Um, how long were my eyes closed?! Nora thought to herself.  She had no idea– Stone had just drained the battery on her internal clock and rendered the notion of time a figment of her imagination.

“Let’s get out of this hallway, there’s some people I want you to meet,” Stone said, clearing his throat and releasing Nora’s arms at last.  Before he took her hand and started leading her down the backstage corridor, he spent a few seconds eyeing her face and all the changes that occurred there since the last time he saw it.  Nora, too, eyed her old friend and, noting that not much about Stone’s baby-smooth face had changed in seven years, she giggled.

“Why the staring?” she cracked, tilting her head and meeting his eyes with hers. “Taking mental notes on how to ugly?”  Stone laughed and blinked slowly, fluttering his eyelashes in the process.

“Something like that.  I can’t believe you’re here, Nori.  I can’t even fucking believe you’re here…  It’s like this isn’t even real.  Where have you been?”  He asked this rhetorically, of course, but the tender feeling that came across in his voice made Nora’s stomach flip a little.  A few friendly tears rose up to frame her icy blue irises as memories of childhood came to wrap her up like a warm blanket.  Now that she was back in Seattle with Stone standing right in front of her, she realized she missed him much more than she ever thought.

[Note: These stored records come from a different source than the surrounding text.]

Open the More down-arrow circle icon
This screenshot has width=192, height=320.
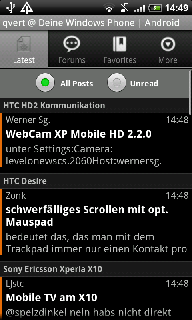coord(168,44)
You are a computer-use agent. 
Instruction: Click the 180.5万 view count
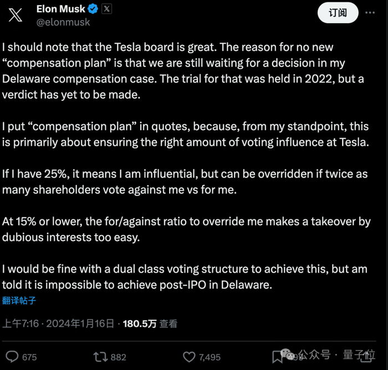pyautogui.click(x=140, y=324)
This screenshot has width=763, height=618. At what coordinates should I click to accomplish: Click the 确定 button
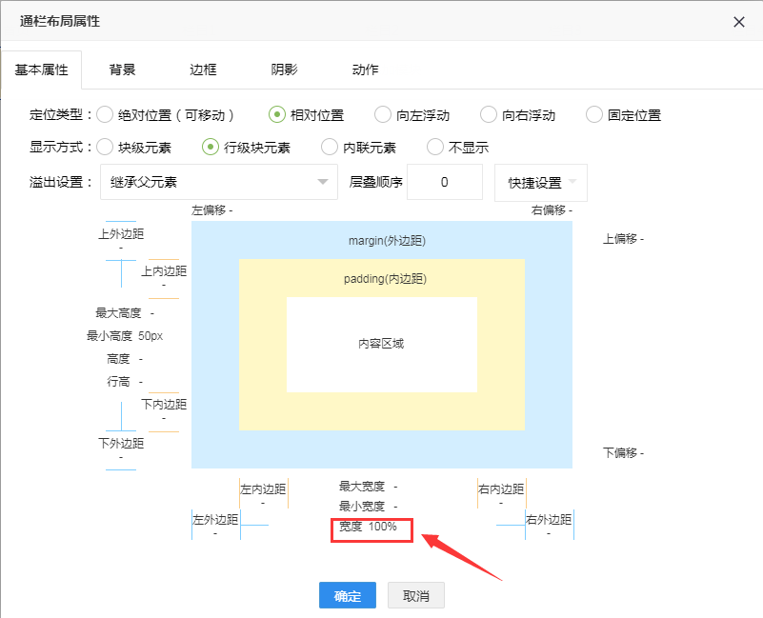click(x=348, y=596)
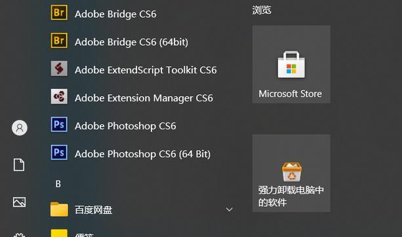402x237 pixels.
Task: Open Documents from sidebar icon
Action: coord(19,165)
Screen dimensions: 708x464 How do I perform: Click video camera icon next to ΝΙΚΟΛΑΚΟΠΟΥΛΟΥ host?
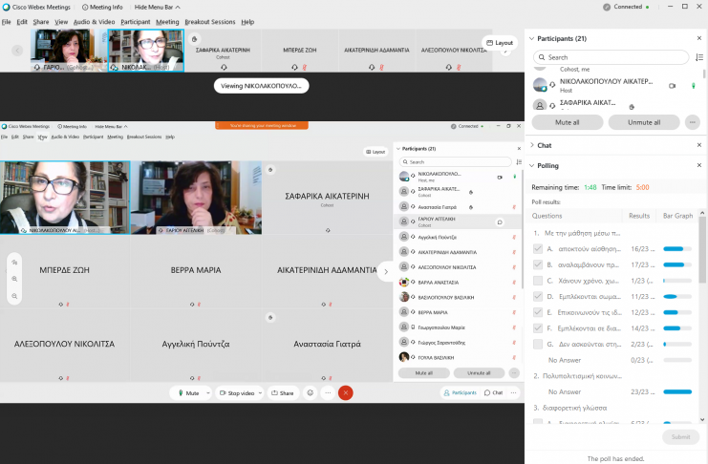[672, 86]
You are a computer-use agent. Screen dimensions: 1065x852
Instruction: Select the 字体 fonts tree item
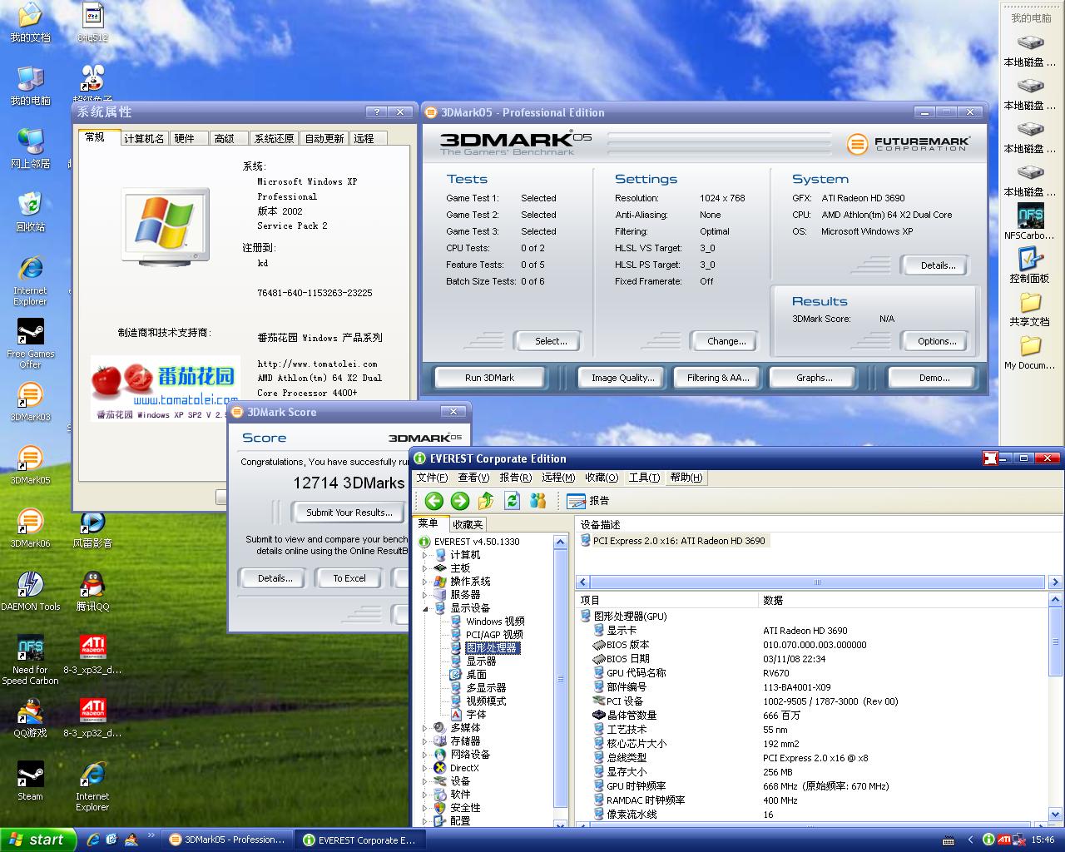point(476,715)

“I’ve been… everywhere I guess,” she said, blinking away the mist and answering him anyway.  Stone laughed again, tucking some stray hairs behind Nora’s shoulder and shoving her playfully with his knuckles.

“You would,” he said softly, and he took his old friend’s hand in his own, just the way he used to when they were carefree and fourteen.  “Come on, I want you to meet the band.  Then we have some serious catching up to do, flowerchild.”  Nora saw his eyes dart toward the daisy tucked behind her ear, and she found herself peering strangely at his mile-wide grin as they walked together to the door marked ‘Dressing Room’.

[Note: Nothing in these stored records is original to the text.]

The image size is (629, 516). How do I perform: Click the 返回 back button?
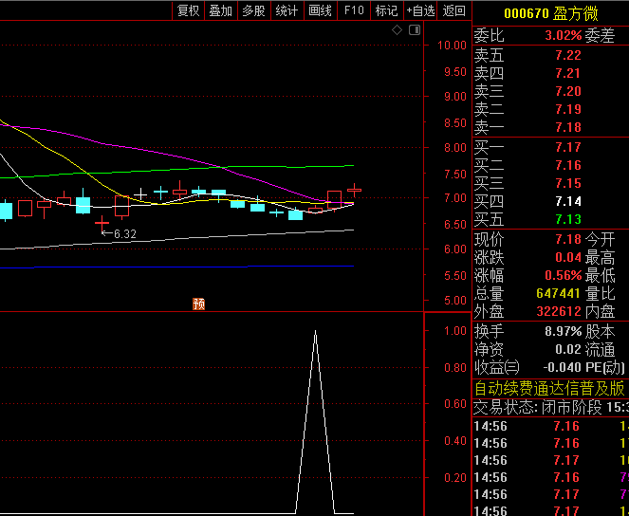tap(454, 10)
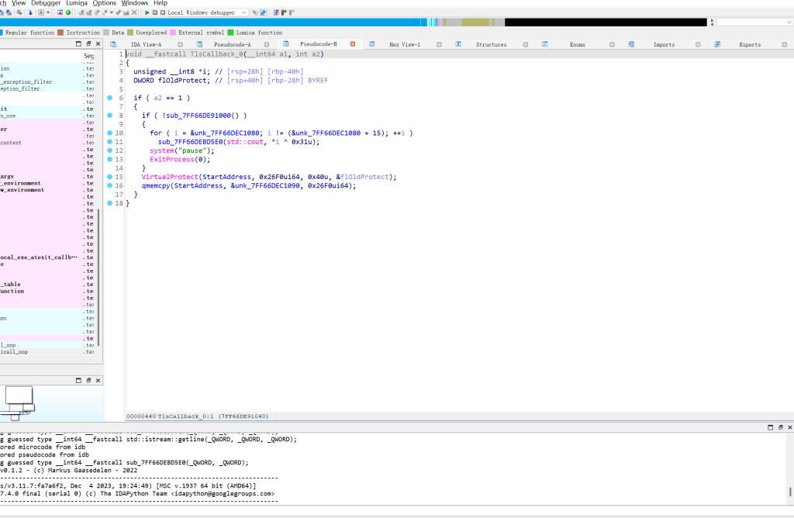Click sub_7FF66DE91000 call in pseudocode

click(199, 116)
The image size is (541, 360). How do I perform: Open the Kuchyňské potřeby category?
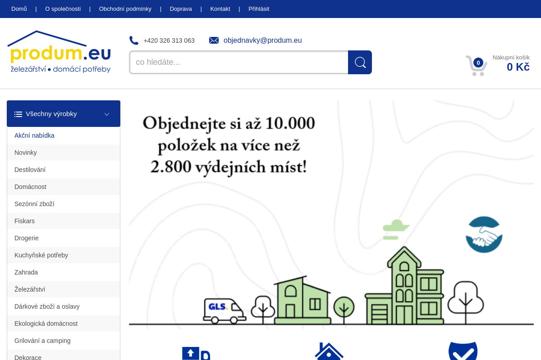41,255
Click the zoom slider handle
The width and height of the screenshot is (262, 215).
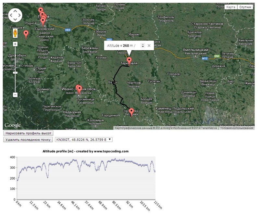tap(15, 73)
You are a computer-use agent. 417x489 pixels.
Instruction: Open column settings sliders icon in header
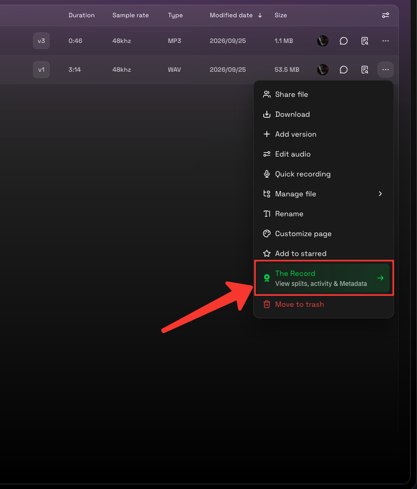click(x=386, y=15)
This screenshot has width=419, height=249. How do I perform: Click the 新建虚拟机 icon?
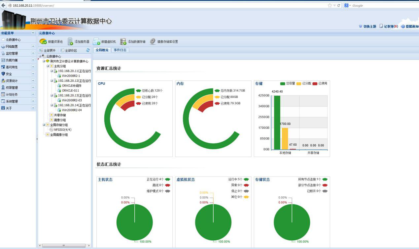(x=96, y=42)

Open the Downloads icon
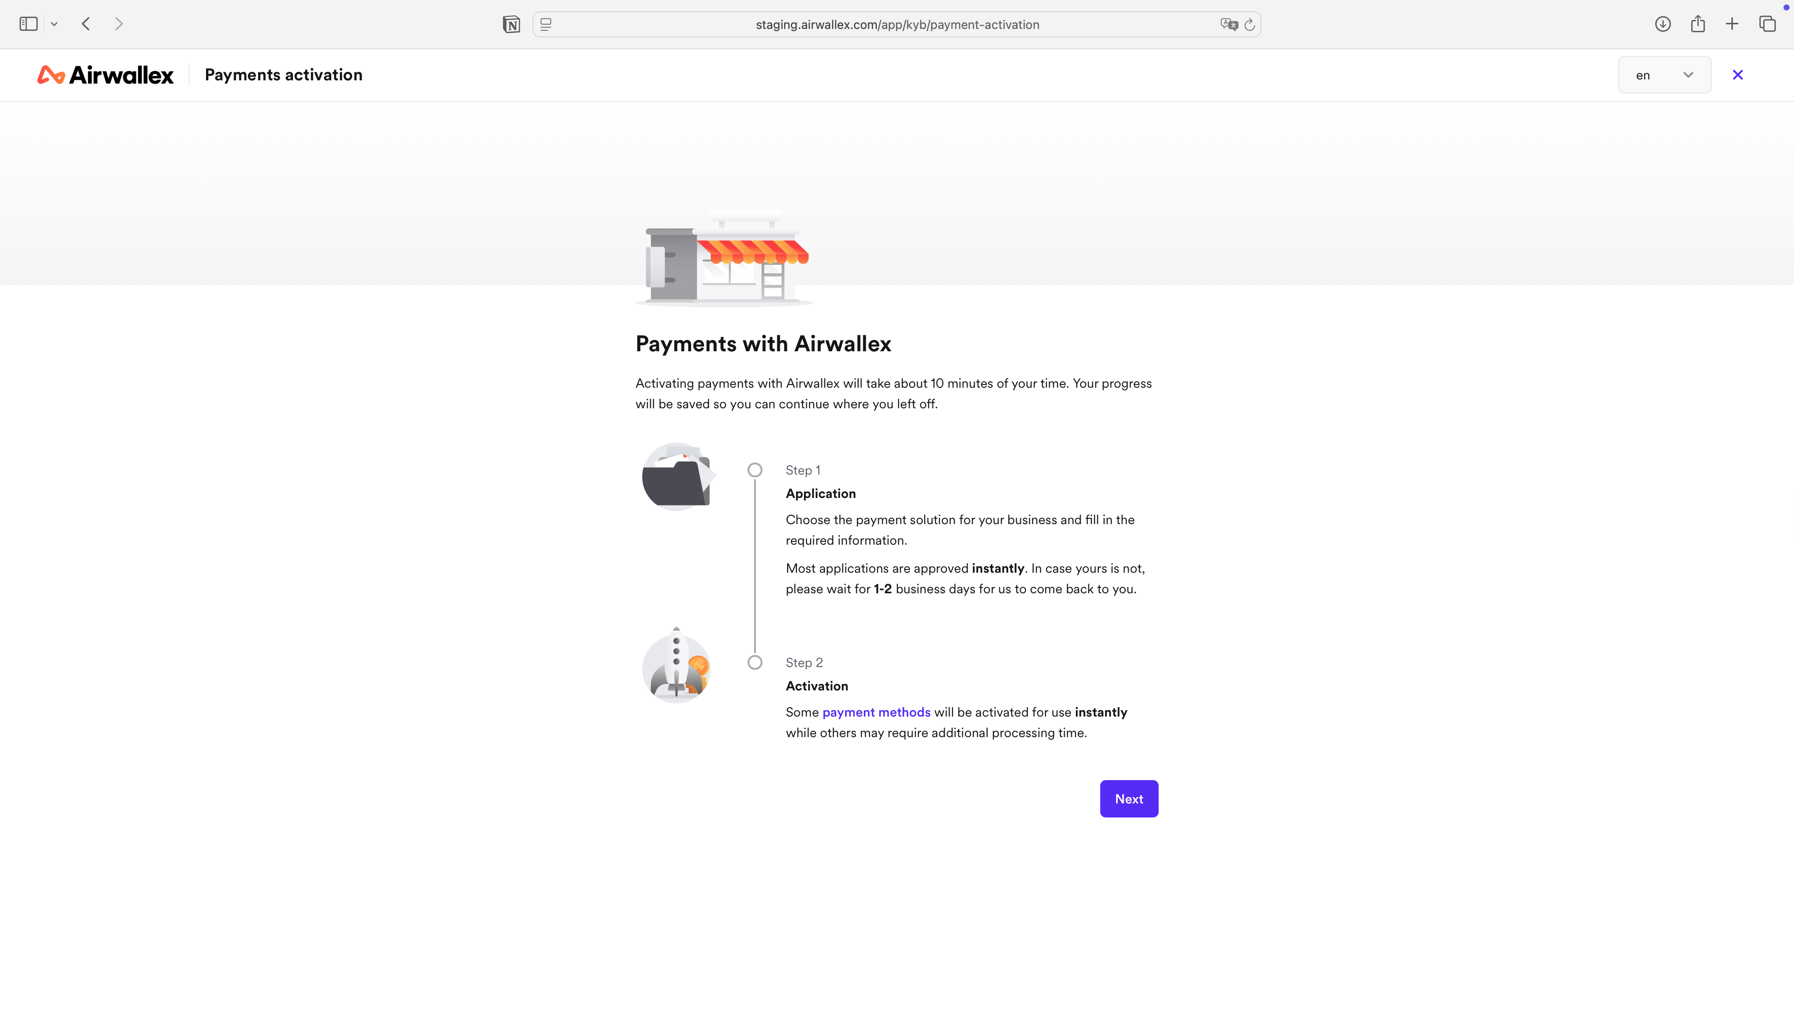tap(1663, 24)
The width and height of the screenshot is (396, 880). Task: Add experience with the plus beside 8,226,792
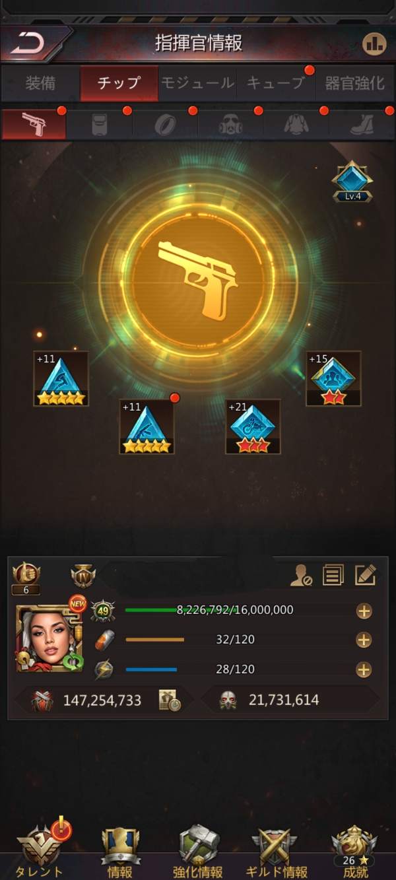pos(364,611)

Stone led Nora around and introduced her to his band mates in Mother Love Bone.  She was glad to discover that the people Stone had gathered around him over the years were kind, warm and generous– the sort of people that made the most loyal friends.  They all greeted Nora with open arms, eager to accept such an old pal of Stone’s into their circle.  She tried to commit their names and faces to memory, but she noticed something particularly special in the singer, Andy Wood.  If you looked up one-of-a-kind in the dictionary, Nora mused to herself, there would be a full page, technicolor glossy photo of Andy.  He had seemed so outlandish and wild on the stage during Mother Love Bone’s performance, but in person he seemed to have a quiet joy about him– one that was more pure and, well, childlike.  That’s not to say that Andy was quiet in any sense of the word– he seemed almost jolly, and willing to laugh easily.  Andy was hysterically funny, and she noticed this pretty much one half second after meeting him.  His jokes were spot-on, his laughter contagious and his face lit up like a blinking neon sign reading ‘charisma’.